Collection entries:
────────────────

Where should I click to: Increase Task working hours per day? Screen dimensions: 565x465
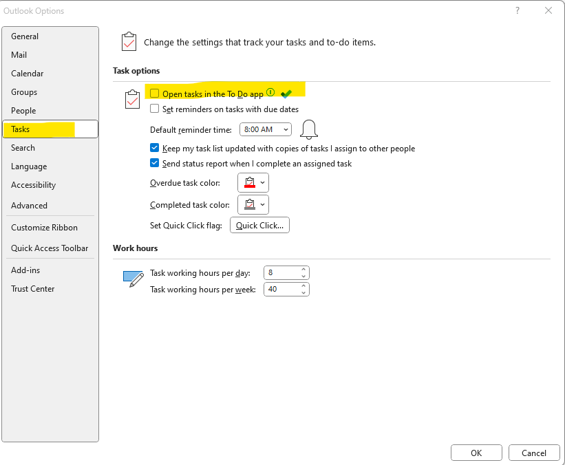[303, 269]
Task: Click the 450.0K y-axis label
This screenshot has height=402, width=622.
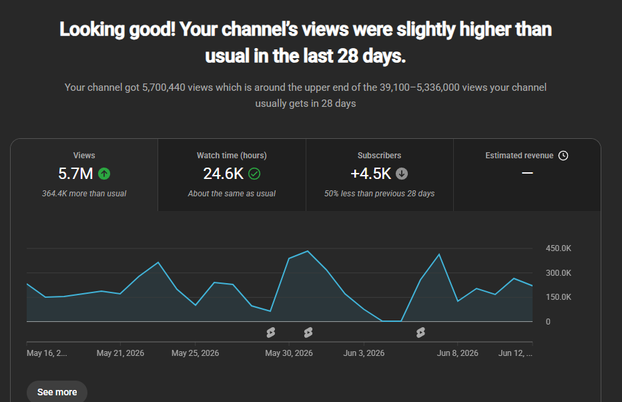Action: [559, 248]
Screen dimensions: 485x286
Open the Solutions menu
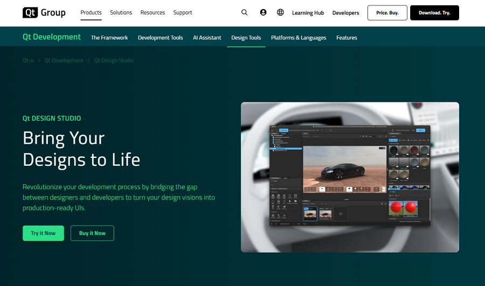[x=121, y=12]
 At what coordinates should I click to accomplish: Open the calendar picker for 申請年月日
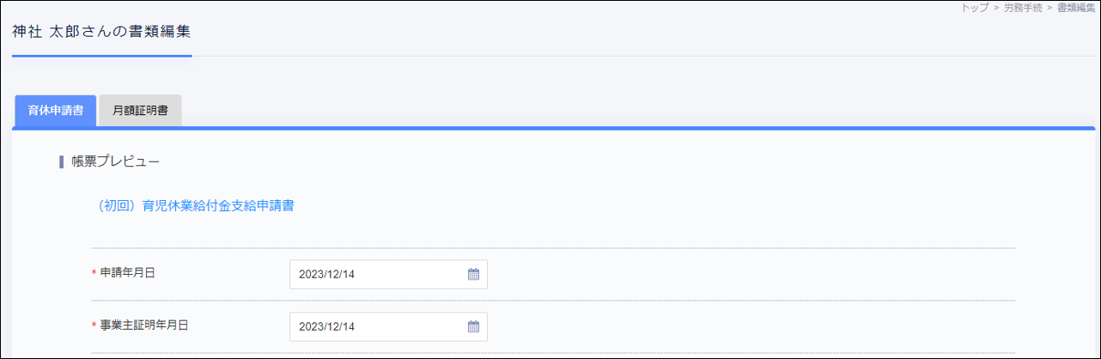(473, 275)
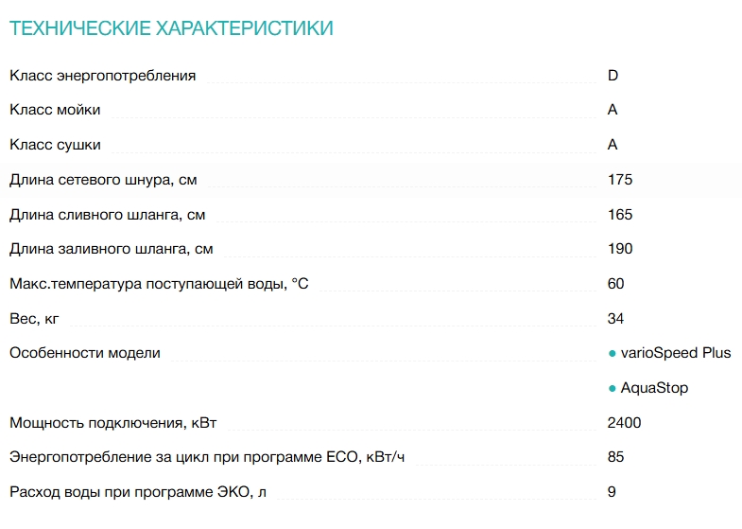Image resolution: width=742 pixels, height=529 pixels.
Task: Click the Энергопотребление за цикл ECO label
Action: pos(207,457)
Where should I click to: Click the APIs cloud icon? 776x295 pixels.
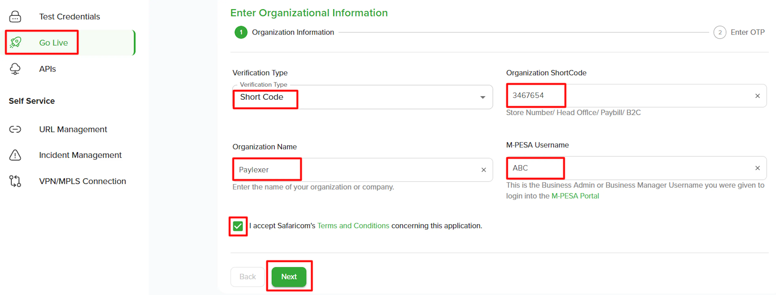tap(15, 69)
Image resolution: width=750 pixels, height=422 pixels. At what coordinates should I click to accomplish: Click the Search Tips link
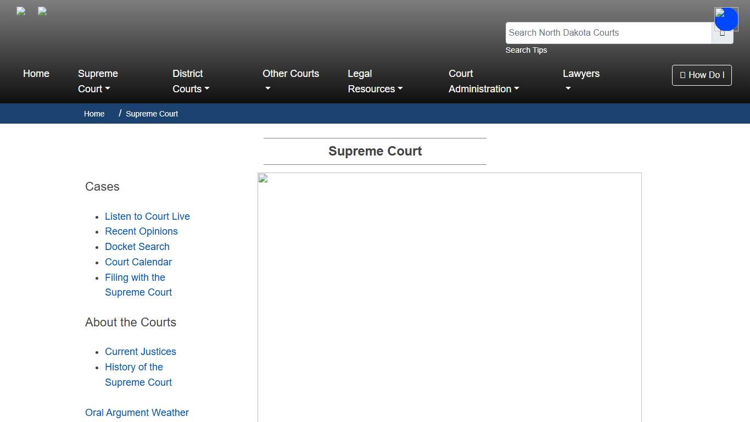point(526,50)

────────────────

= WRITTEN TASK =
Copy out every line of the material above word for word, leaving out the pictures.

= ANSWER TO THIS EXERCISE =
Where should I click to: Increase Task working hours per day? Screen dimensions: 565x465
[303, 269]
Task: Click the 450.0K y-axis label
This screenshot has height=402, width=622.
Action: [559, 248]
Screen dimensions: 485x286
Open the Solutions menu
[x=121, y=12]
 At what coordinates should I click to accomplish: Open the calendar picker for 申請年月日
(473, 275)
Image resolution: width=742 pixels, height=529 pixels.
Task: Click the Энергопотребление за цикл ECO label
Action: pos(207,457)
Where should I click to: Click the APIs cloud icon? 776x295 pixels.
tap(15, 69)
Image resolution: width=750 pixels, height=422 pixels. At what coordinates should I click to accomplish: Click the Search Tips link
point(526,50)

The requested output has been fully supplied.